Amerykańska sielanka

Powrót do „Twin Peaks” po 25 latach zapowiada się pasjonująco. W końcu kogo warto odwiedzić, jeśli nie starych znajomych, mieszkających w stanie Waszyngton na krańcu USA?

22.05.2017

Czyta się kilka minut

Michael J. Anderson i Kyle MacLachlan w serialu „Twin Peaks”, 1991 r.  / Fot. Lynch / FROST / PROPAG / EAST NEWS
Michael J. Anderson i Kyle MacLachlan w serialu „Twin Peaks”, 1991 r. / Fot. Lynch / FROST / PROPAG / EAST NEWS

Telewizja starzeje się w szalonym tempie. Co chwilę słyszymy o nowym wybitnym serialu, którego pół roku później nikt już nie pamięta. Od czasu rewolucji sprzed kilkunastu lat i narodzin tzw. telewizji jakościowej, walczącej z kinem o rząd dusz poziomem artystycznym produkcji, mały ekran przeżywa klęskę urodzaju. Pojawia się więcej pierwszorzędnych seriali niż ktokolwiek jest w stanie obejrzeć. Nawet jednak w tak gęstej od premier globalnej ramówce wieści o tym, że David Lynch i Mark Frost, ojcowie „Twin Peaks”, kręcą kolejny sezon tej najdziwniejszej z amerykańskich opowieści, podziałały jak supermocna kawa wypijana codziennie przez agenta Dale’a Coopera, ożywiając rzesze uśpionych fanów.

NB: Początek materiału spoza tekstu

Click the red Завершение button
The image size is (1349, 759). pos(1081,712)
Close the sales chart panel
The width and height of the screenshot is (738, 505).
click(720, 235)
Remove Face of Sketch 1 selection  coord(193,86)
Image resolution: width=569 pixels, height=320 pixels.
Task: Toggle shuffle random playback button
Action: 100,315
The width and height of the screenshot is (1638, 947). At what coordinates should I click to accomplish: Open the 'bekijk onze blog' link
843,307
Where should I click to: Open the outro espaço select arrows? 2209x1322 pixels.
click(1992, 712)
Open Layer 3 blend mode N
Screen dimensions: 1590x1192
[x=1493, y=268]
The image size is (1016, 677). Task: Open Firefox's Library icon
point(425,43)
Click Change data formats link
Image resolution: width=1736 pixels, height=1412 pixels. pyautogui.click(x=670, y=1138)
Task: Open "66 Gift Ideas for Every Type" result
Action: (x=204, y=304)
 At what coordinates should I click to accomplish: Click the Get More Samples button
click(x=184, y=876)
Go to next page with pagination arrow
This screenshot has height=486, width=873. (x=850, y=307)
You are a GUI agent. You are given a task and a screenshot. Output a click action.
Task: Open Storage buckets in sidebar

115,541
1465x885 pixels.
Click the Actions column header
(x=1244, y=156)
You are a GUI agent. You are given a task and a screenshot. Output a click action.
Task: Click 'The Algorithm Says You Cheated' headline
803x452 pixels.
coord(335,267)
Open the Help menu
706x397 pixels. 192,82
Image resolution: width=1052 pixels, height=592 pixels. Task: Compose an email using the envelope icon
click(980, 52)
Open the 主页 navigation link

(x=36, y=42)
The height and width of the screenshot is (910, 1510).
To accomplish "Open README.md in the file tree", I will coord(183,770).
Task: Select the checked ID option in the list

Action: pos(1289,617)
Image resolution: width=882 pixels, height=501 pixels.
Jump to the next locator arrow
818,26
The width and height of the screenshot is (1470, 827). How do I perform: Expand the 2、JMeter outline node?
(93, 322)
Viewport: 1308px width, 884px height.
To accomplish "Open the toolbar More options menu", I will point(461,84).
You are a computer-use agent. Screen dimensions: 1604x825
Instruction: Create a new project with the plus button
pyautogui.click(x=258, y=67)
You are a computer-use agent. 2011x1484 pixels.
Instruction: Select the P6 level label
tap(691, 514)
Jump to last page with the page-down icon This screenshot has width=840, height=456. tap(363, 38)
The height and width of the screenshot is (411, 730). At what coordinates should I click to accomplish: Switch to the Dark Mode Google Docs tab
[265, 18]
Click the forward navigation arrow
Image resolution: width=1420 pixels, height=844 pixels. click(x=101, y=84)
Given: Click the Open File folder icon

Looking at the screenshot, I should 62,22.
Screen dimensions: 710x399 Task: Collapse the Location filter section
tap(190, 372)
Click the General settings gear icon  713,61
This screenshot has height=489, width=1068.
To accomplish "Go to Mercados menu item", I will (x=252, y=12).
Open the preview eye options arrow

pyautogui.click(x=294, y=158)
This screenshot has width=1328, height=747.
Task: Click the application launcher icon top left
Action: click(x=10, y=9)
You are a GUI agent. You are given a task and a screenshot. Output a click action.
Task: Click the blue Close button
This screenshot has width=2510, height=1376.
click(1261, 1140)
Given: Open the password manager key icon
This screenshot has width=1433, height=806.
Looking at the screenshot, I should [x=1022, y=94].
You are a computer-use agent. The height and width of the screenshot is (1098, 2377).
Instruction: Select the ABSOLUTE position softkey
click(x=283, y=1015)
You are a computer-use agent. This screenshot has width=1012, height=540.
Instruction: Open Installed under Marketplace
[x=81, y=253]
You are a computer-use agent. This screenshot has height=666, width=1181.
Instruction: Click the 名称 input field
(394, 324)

8 kwietnia 1990 r. w USA pokazany został pilot „Twin Peaks” w reżyserii Lyncha, 23 maja – siódmy odcinek kończący pierwszy sezon, a 10 czerwca 1991 r. – ostatnia, trzydziesta część, zamykająca drugi sezon, lecz bynajmniej nie wyjaśniająca wszystkich tajemnic miasteczka. W Telewizji Polskiej serial był emitowany niedługo potem, stając się dla wielu doświadczeniem unikalnym i funkcjonując wręcz jako „przepustka do dorosłego kina” (fraza filmoznawcy Kuby Mikurdy). Mimo że oglądalność drugiego sezonu, po wyjaśnieniu napędzającej fabułę kryminalnej zagadki, spadała w USA na łeb na szyję, to dzieło Lyncha i Frosta szybko zaczęło obrastać kultem.

Kto zabił Laurę Palmer?

To pytanie stało się już zaklęciem, przywołującym detektywistyczną opowieść z dreszczykiem, jakiej wcześniej w telewizji nie było. Na pierwszy rzut oka w serialu chodzi właśnie o to, by agent specjalny FBI Dale Cooper wyjaśnił okoliczności śmierci nastolatki Laury Palmer, licealnej piękności, której ciało zostaje w 1989 r. wyciągnięte na brzeg jeziora w Twin Peaks. I, bez wątpienia, intryga zbudowana jest pieczołowicie, tropy szczodrze rozsiane, a odkrywanie kolejnych warstw sprawy daje niemało intelektualnej satysfakcji. W połowie drugiego sezonu poznajemy zresztą tożsamość mordercy: bliskiego Laurze człowieka, w którego wiele lat wcześniej wstąpił najprawdziwszy demon. W dochodzenie, oprócz FBI, zaangażowane jest lokalne biuro szeryfa, ale tak naprawdę poszlak szuka całe zaniepokojone miasteczko. Brzmi to jak klasyczny whodunit, gatunek prozy detektywistycznej doprowadzony do perfekcji przez Agathę Christie. Na pytanie „kto zabił?” odpowiedzieć jest tu najprościej. Reszta tajemnic, jakkolwiek byśmy je drążyli, stawia jednak opór racjonalnej analizie.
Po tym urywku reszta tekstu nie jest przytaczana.